Tuesday, November 20, 2007

How libertarian IS Ron Paul?

Not consistently, according to Ilya Somin (via Glenn Reynolds):
1. Ron Paul has opposed virtually all free trade agreements
2. Paul also has opposed school voucher programs
3. He not only favors a massive crackdown on illegal immigration but even seems to endorse the view that immigration should be "reduced, not expanded" whether legal or not
4. Paul refus(es) to repudiate the Stormfront neo-Nazis, racists, 9/11 "Truthers," and other assorted wackos who have endorsed him
I'm for critically massed government whenever it increases freedom to choose: protecting lives and rights, building infrastructure, opening new territories--anything that private institutions fall short of the democratic alternative. The fact that Paul wants to diminsh liberties related to trade, education, and people beyond our borders makes him something different from a libertarian. A charlatarian, perhaps?


Quote of the day

Tell me: Why should the courts spare the government from the harsh effects of laws that are written at a high level of generality?

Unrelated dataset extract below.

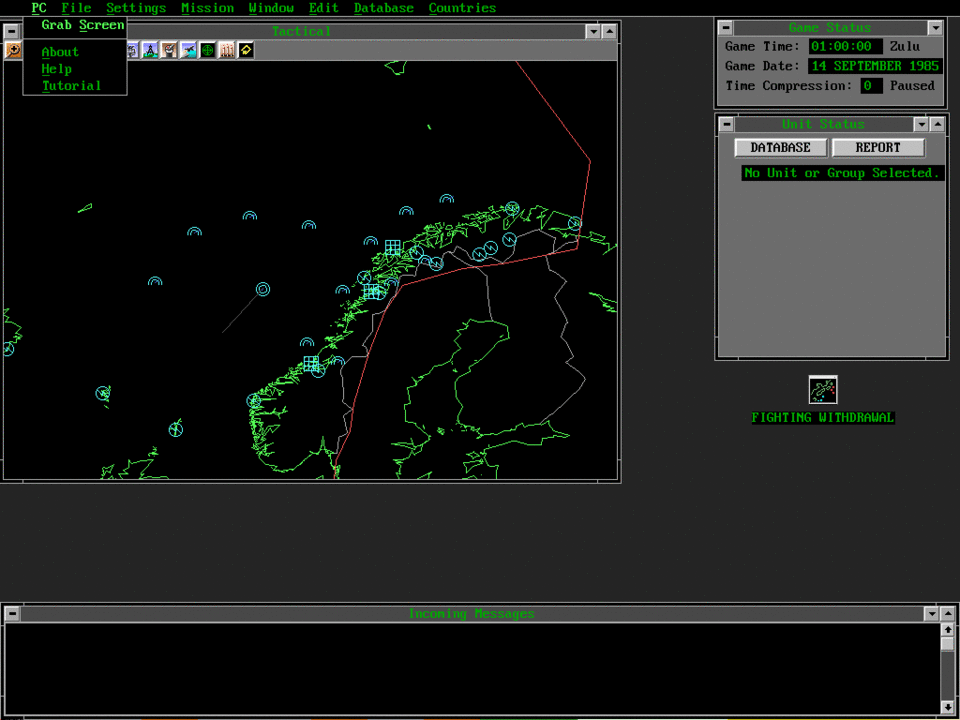960x720 pixels.
Task: Open the Game Status window system menu
Action: tap(726, 28)
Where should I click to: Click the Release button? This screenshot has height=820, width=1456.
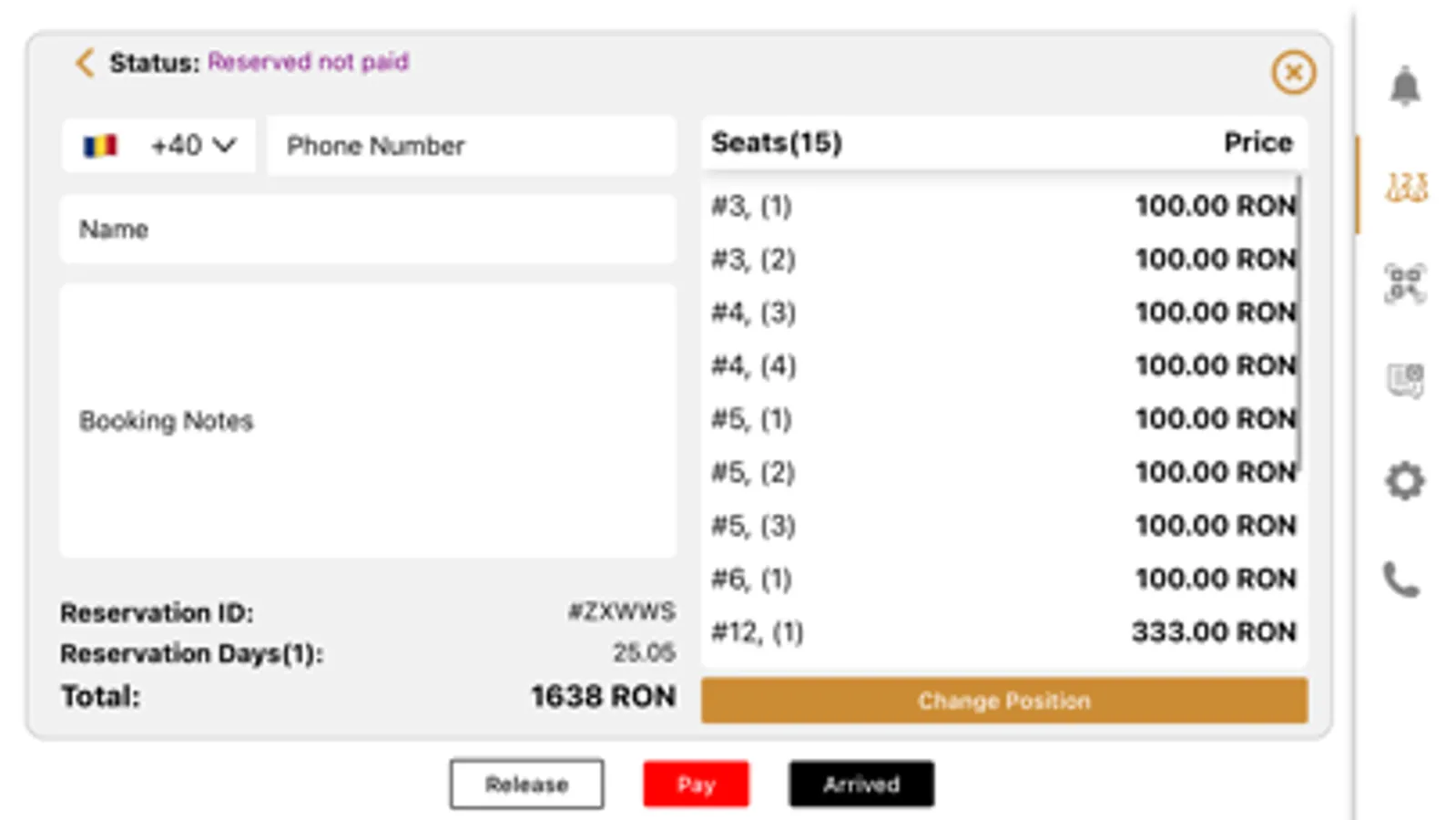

Private citizens and business get stuck with the application of general laws, which they don't write.--Ann Althouse (via Glenn Reynolds)
This morning, I was explaining this point to my building superintendent, when he told me about his needing to work on Thanksgiving Day because NYC just changed the recycling policy this year.

Poverty Line Inflation

is something I never, ever hear about. Hmph, go figure:
In the last 20 years, the proportion of households with income below the poverty line with the following amenities has increased as follows:

1985 2005

Dishwasher 16% 37%
Washing Machine 56% 64%
Dryer 35% 57%

Supposedly, over the last 20 years, all of the income gains have gone to the rich. Yet, somehow, the poorest households increased their access to appliances that make life more pleasant.

Wasteful defense spending that emits outrageous amounts of carbon

So why isn't Congress talking about it? Oh, that's why (via Instapundit).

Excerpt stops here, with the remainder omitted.